Toll roads a poor way of solving congestion, says motoring expert

Auckland’s toll roads will penalise the poor without solving the causes of congestion, says the car review website

Editor Clive Matthew-Wilson says:

“The fastest way to reduce congestion is to encourage ride sharing. The fastest way to encourage ride sharing is to offer the fastest motorway lanes to vehicles that carry more than one occupant. If vehicles carrying multiple occupants get to work quicker, then other drivers have a powerful incentive to also share.”

“Underlying the government’s proposed road tolling is a class system, whereby poor people will be forced to use inadequate and unreliable public transport, while richer people will simply continue to drive with only one occupant.”

 “By comparison, restricting the fastest motorway lanes to vehicles that carry more than one occupant affects rich and poor alike, meaning everyone has to change their behaviour if they want to travel quickly.”

Matthew-Wilson says the longer term solution to Auckland's gridlock must revolve around alternatives to using cars for everyday commuting.

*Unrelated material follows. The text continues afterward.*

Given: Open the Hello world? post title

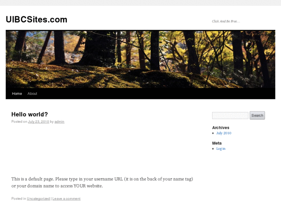Looking at the screenshot, I should click(30, 114).
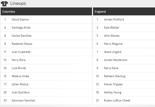Open Harry Kane player link
This screenshot has width=155, height=107.
tap(111, 68)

“No major city can survive without a solid public transport network. The reason Auckland’s roads are gridlocked is simply a lack of investment from central government.” 

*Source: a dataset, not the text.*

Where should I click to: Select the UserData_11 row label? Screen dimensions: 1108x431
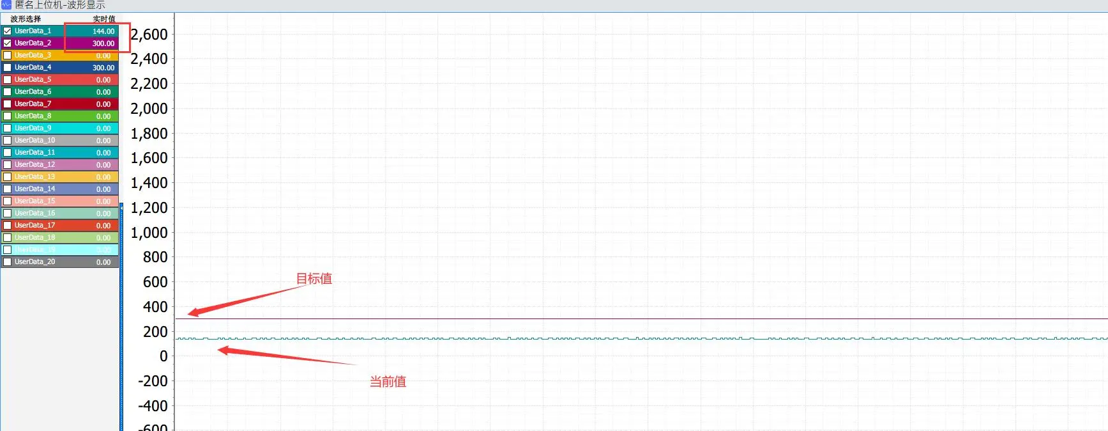[35, 152]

“The government can miraculously find up to $10.8 billion dollars to build a second Auckland harbour crossing to carry more cars and trucks. It can find $1.7 billion for the dubious East-West Link  road in Auckland.  Yet the government can’t find the money to complete Auckland’s city rail link, which will have enough capacity for 30,000 people an hour during peak times.”

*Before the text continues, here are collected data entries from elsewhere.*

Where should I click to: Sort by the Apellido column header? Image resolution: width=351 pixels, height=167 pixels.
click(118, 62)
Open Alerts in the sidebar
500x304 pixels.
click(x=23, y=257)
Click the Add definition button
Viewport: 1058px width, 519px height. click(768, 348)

 “We need to look to cities like Vancouver; Canada’s federal government recently announced a massive funding increase for Vancouver’s SkyTrain. The SkyTrain currently transports around 117 million people per year, in comfort and safety. The Canadian government sees the SkyTrain as a good investment. By comparison, the New Zealand government’s own studies suggest that the taxpayer will get a return of around 40 cents on the dollar on Auckland’s proposed second harbour crossing.” 

Matthew-Wilson adds:

“The long term solution to gridlock is to provide motorists with a reliable, convenient, affordable alternative. Auckland is suffering from decades of under-investment in public transport. The government needs to seriously rethink its priorities.”